Quote word for word from the line holding "Instruction: Click the" to the last line below, including both, and omit any pictures.

### Data listing

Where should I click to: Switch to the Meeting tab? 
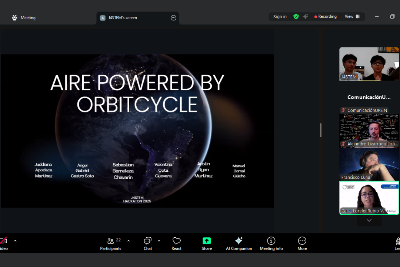(x=24, y=18)
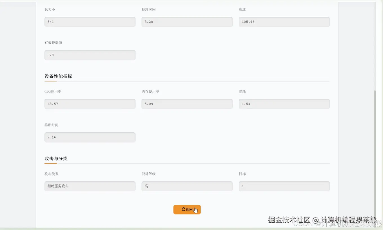
Task: Click the 攻击类型 field showing 拒绝服务攻击
Action: pos(90,186)
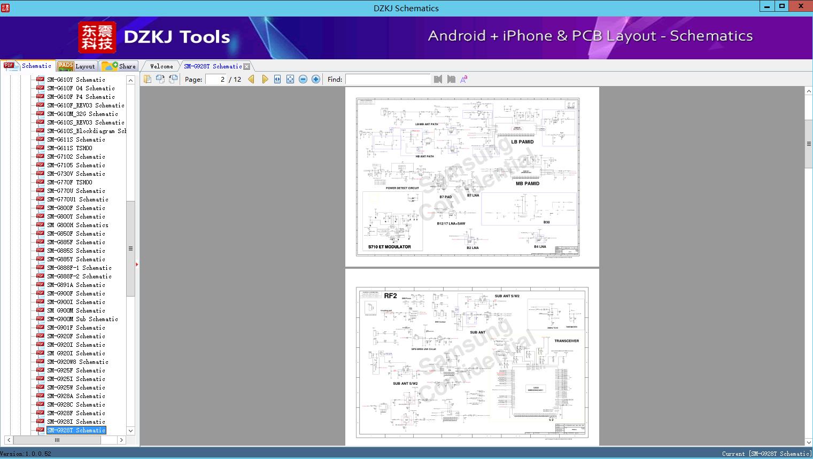Image resolution: width=813 pixels, height=459 pixels.
Task: Switch to the Layout tab
Action: point(77,66)
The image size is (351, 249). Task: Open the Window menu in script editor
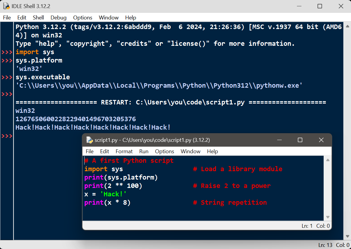[x=190, y=151]
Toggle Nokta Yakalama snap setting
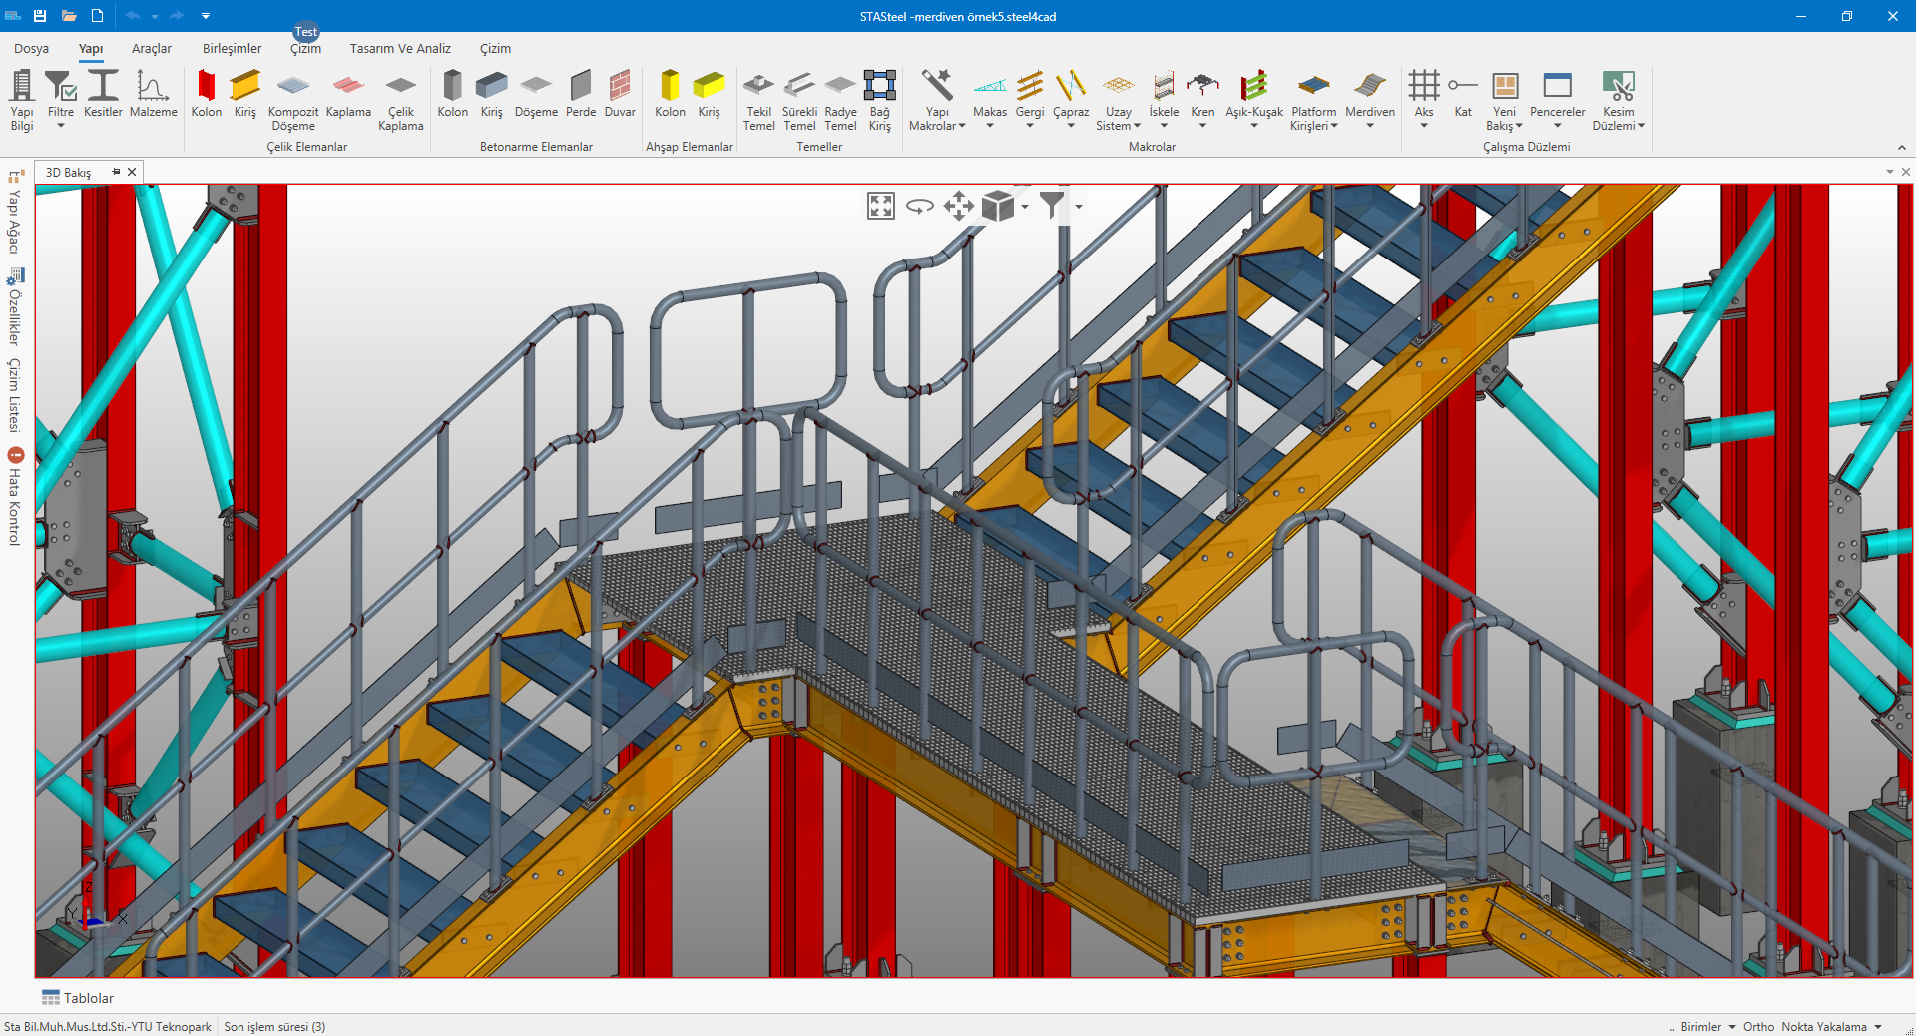This screenshot has width=1916, height=1036. click(x=1823, y=1026)

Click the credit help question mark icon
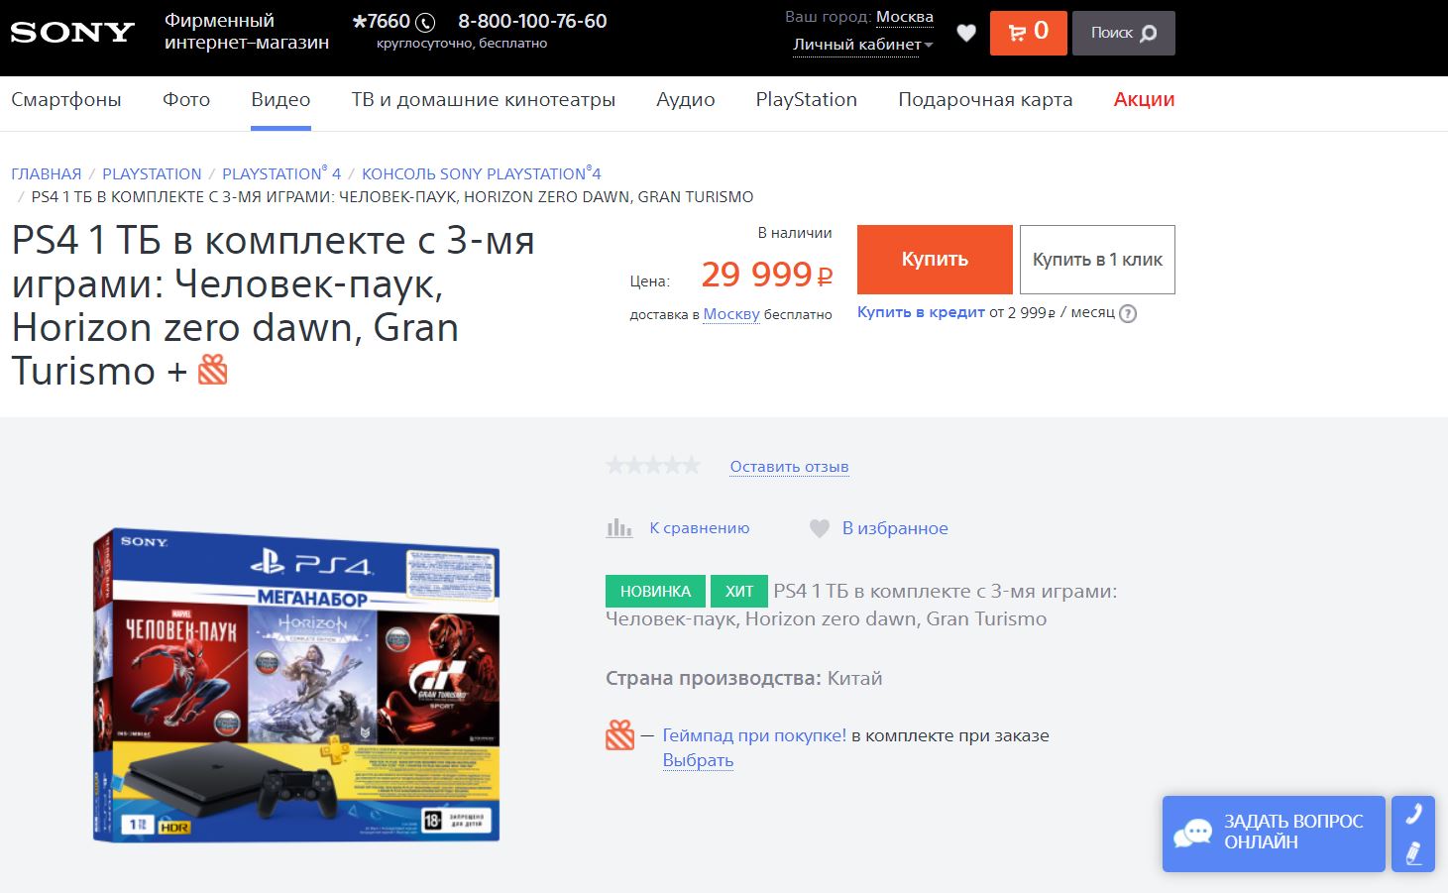pos(1128,313)
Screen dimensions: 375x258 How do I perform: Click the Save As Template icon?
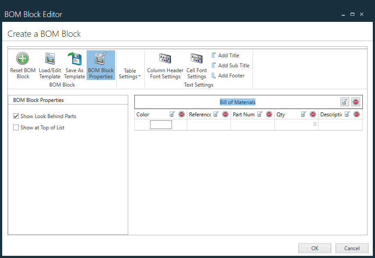coord(74,59)
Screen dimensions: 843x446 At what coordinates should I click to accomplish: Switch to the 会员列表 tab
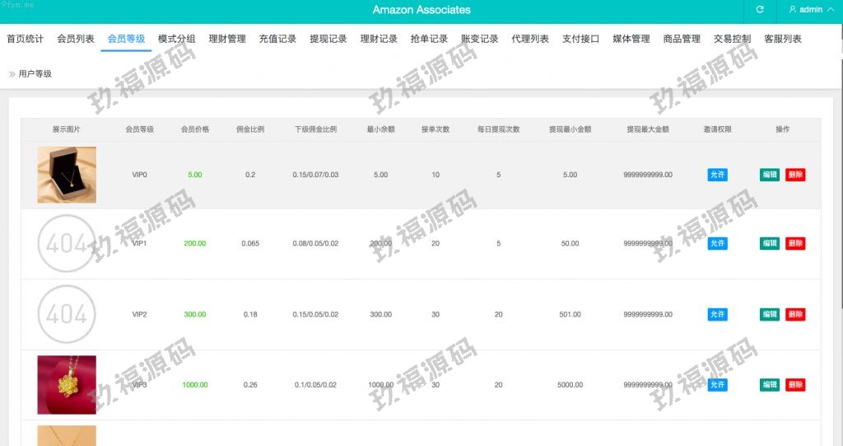click(76, 39)
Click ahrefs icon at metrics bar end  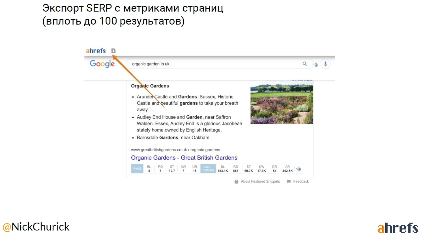pyautogui.click(x=299, y=169)
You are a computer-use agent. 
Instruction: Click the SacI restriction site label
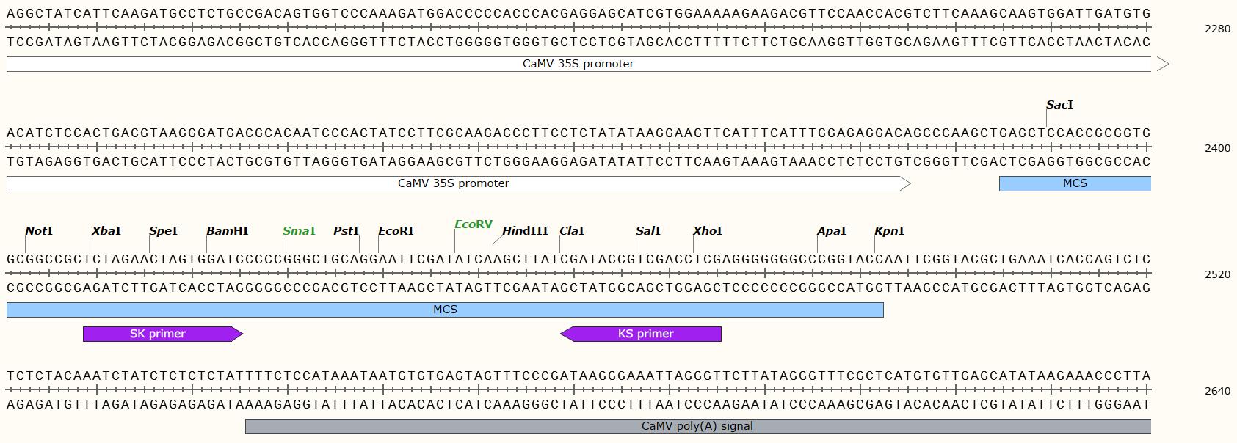(1059, 105)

######

_Answer section:_
Instruction: Click the SacI restriction site label
(1059, 105)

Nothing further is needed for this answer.